# This is OK for 3080 laptop with ETH?



## Ton (Jun 2, 2021)

Hi all , I’m new in here and today have test with laptop Lenovo Legion 7 3080 laptop.
it only 60MH/s and 65-68°c . It’s OK or can make more?
use minerstat
core clock -600
mem 2000
But can not set power limits.
I try to read in this website but not sure how to do , I’m not good with english.
thank you everyone.


----------



## wolf (Jun 2, 2021)

Sounds pretty good to me for a mobile 3080, the key is efficiency, ~60mh/s @ 113w - so that 0.538MH/W is really quite good IMO. I think with Ampere people are shooting for 450+


----------



## phill (Jun 2, 2021)

Hi @Ton    Welcome to TPU 

Yes that's a good result, generally anything above 0.500+ MH/W is considered decent, the 5700's where hitting this and that's one of the reasons their pricing went through the roof...  I'd say your doing well.  If you can get the temp down a bit more, that'll help as well.   I understand a laptop is hard to cool but make sure there's plenty of air around it if possible


----------



## Zach_01 (Jun 2, 2021)

Ton said:


> Hi all , I’m new in here and today have test with laptop Lenovo Legion 7 3080 laptop.
> it only 60MH/s and 65-68°c . It’s OK or can make more?
> use minerstat
> core clock -600
> ...



Is this the core power only or the entire card?
Drivers (AMD and I think nVidia too) report only core power.
My 5700XT shows a 104W in drivers but the entire card is drawing 125~130. And that is only the Power Out of PSU
Same for my old RX580s as they showed a 80~90W (depending on model) but also were drawing about 120~125W (also PSU power out).
Mining software is also reporting core power only, exactly the same with drivers.
And lets not talk about the rest of the system.

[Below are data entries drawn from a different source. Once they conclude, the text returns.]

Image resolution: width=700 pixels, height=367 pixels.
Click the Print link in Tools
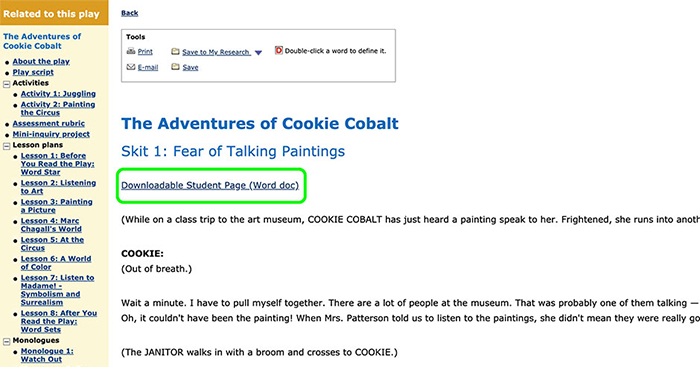(x=145, y=52)
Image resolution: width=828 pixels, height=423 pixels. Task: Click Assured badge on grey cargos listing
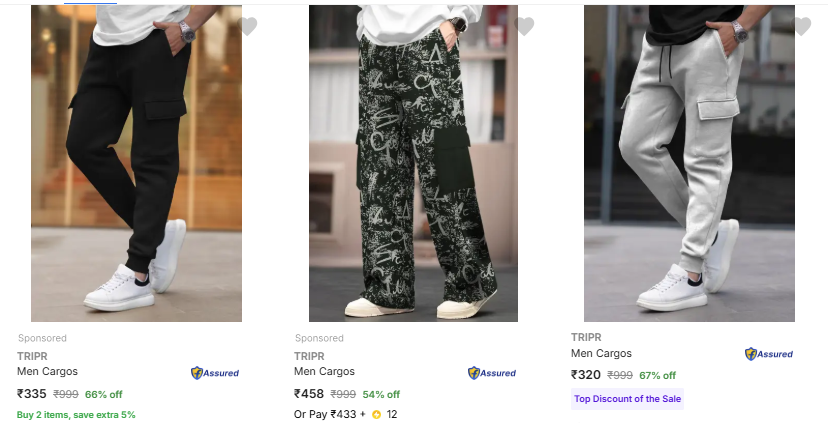click(769, 354)
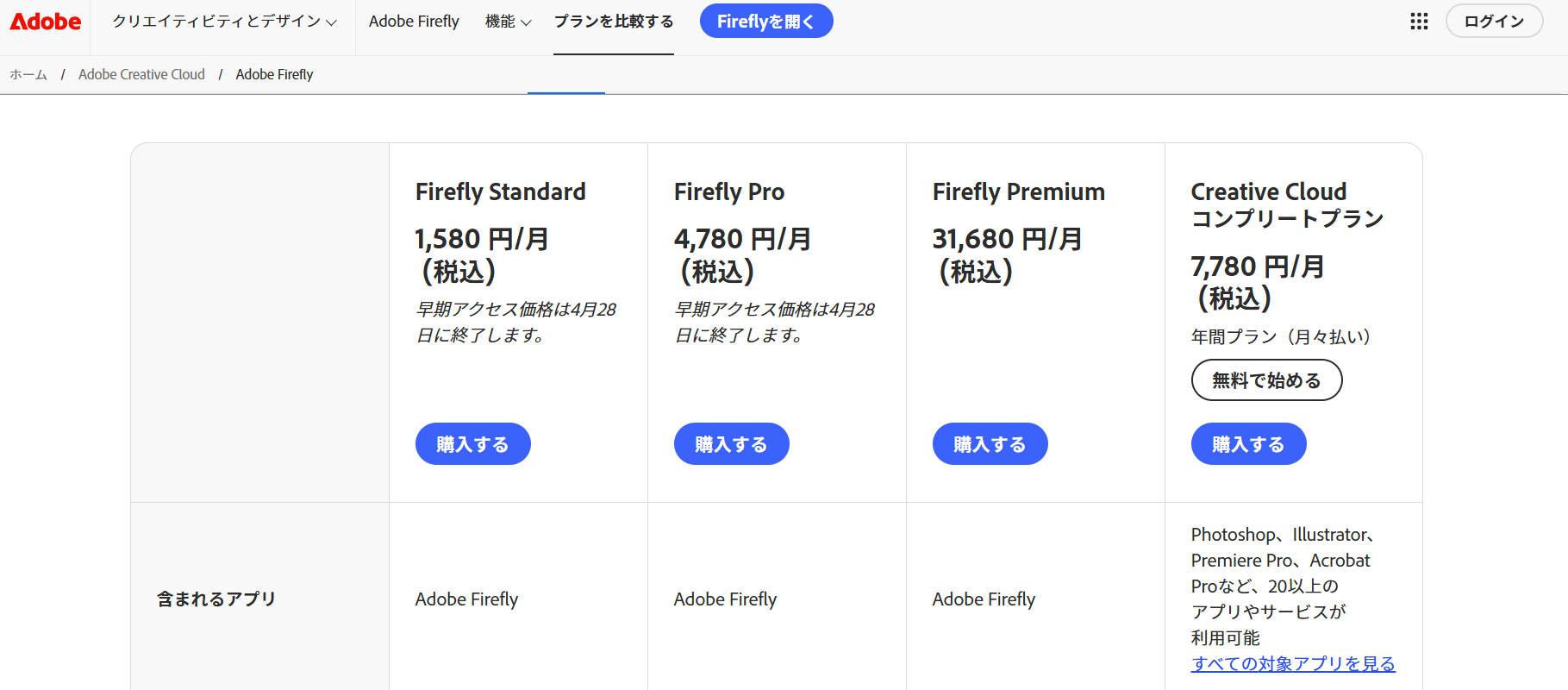Open Adobe Firefly nav item
Screen dimensions: 1568x690
(x=414, y=22)
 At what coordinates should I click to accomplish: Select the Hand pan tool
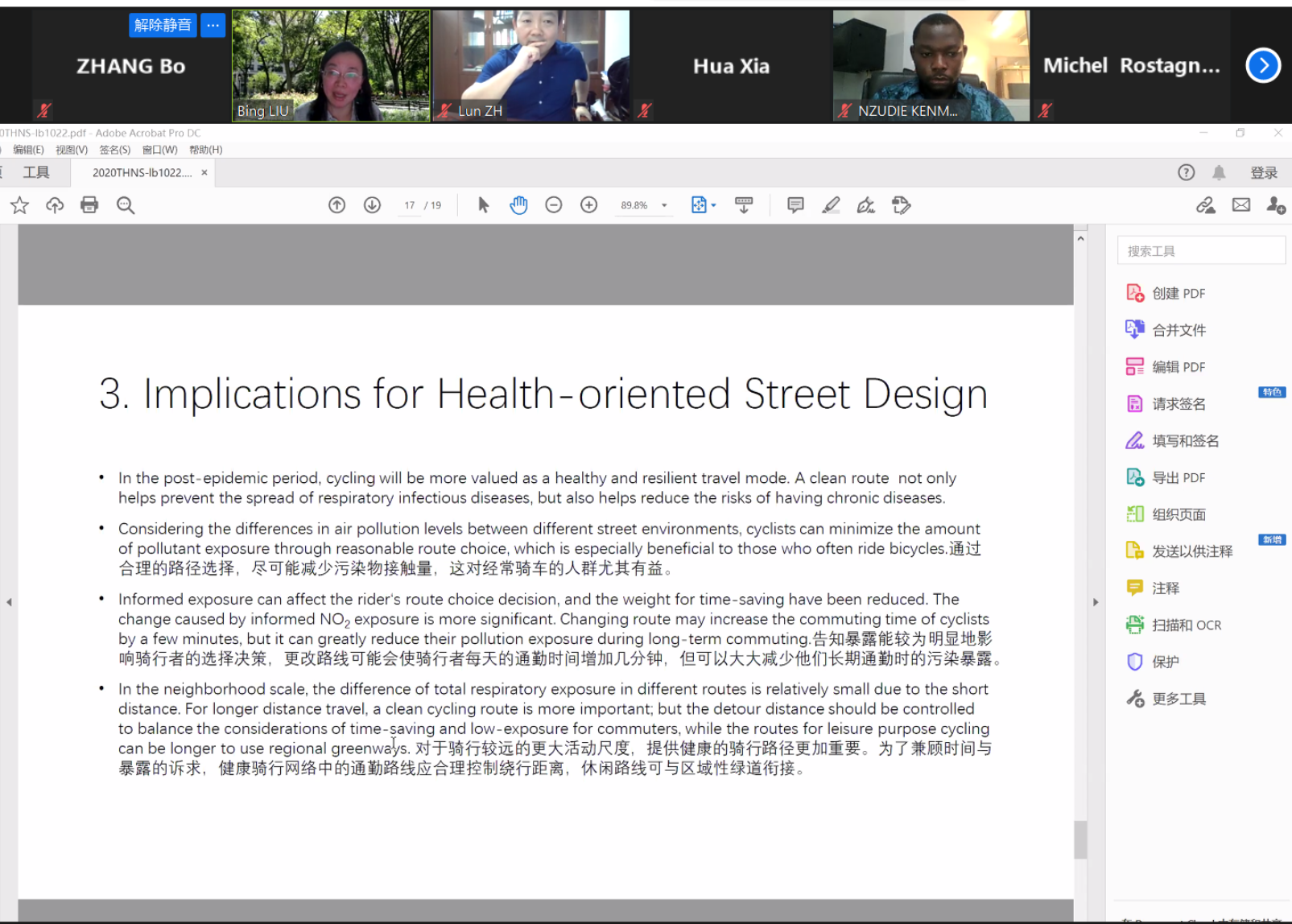pyautogui.click(x=518, y=205)
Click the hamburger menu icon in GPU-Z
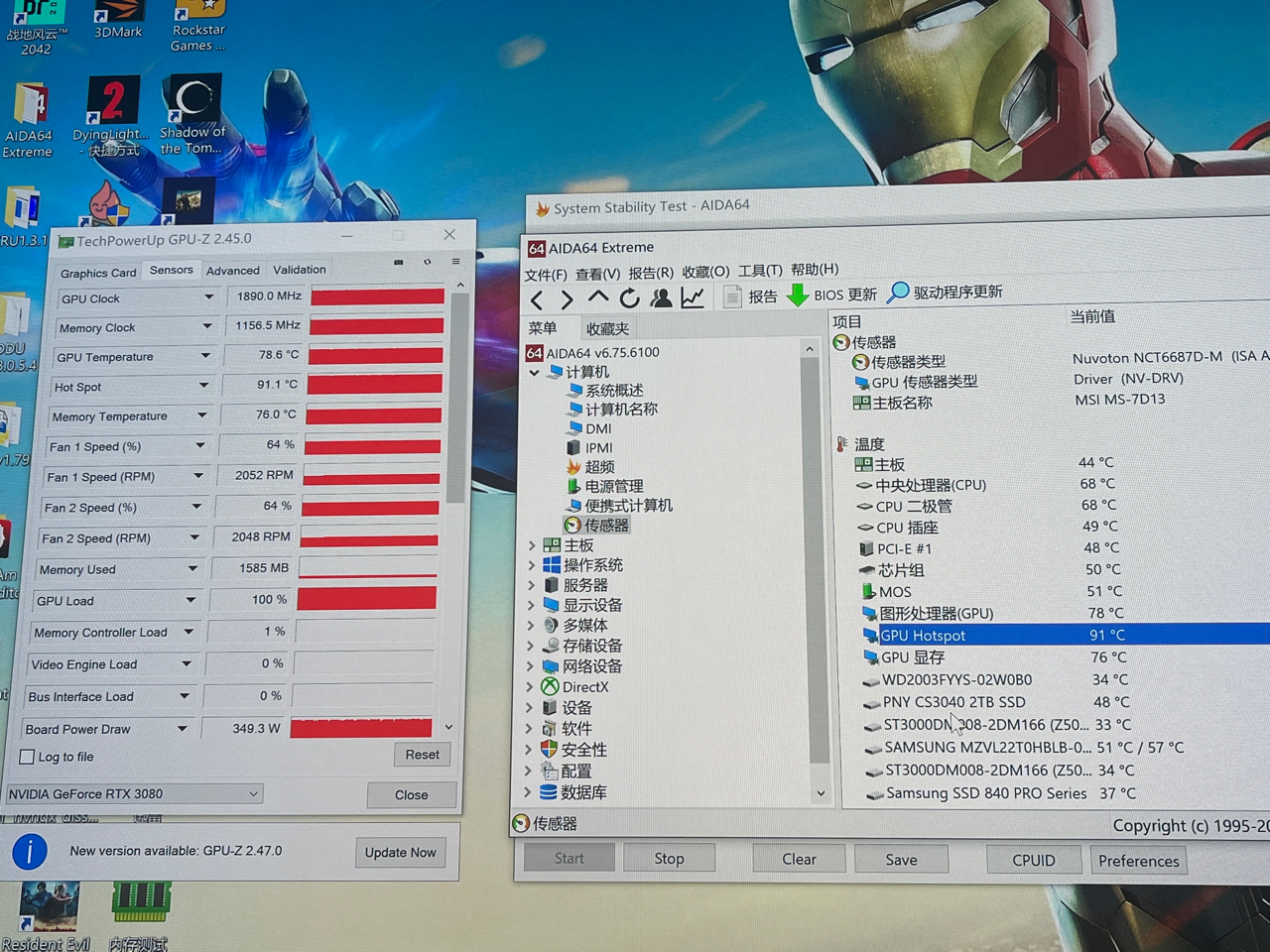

You have to use other tools to find out the total power.
Smart plugs (power meters) and/or digital PSUs with power reporting (input/output).

My (1 of 2) old 6-GPU mining system with RX580s was drawing from the wall around 800W even though each GPUs reported as 85~90W per core. This was confirmed by PSU Power-OUT and smart plug.
I had them with modded BIOS (31MH/s).
I'm still using some of them (I had a total of 10) along with my 5700XT.



Drivers:



SmartPlug (report on my mobile app)



.
.
.
.
--------------------------------------------------------------

Does the mobile 3080 still has GDDR6X memory? If yes then those are power hungry like x2~3 compared to "plain" GDDR6.
Also, watch out VRAM temp. It will be way higher than GPU die. Look at my HWiNFO screenshot. Expect it to be even higher difference if it has GDDR6X.


----------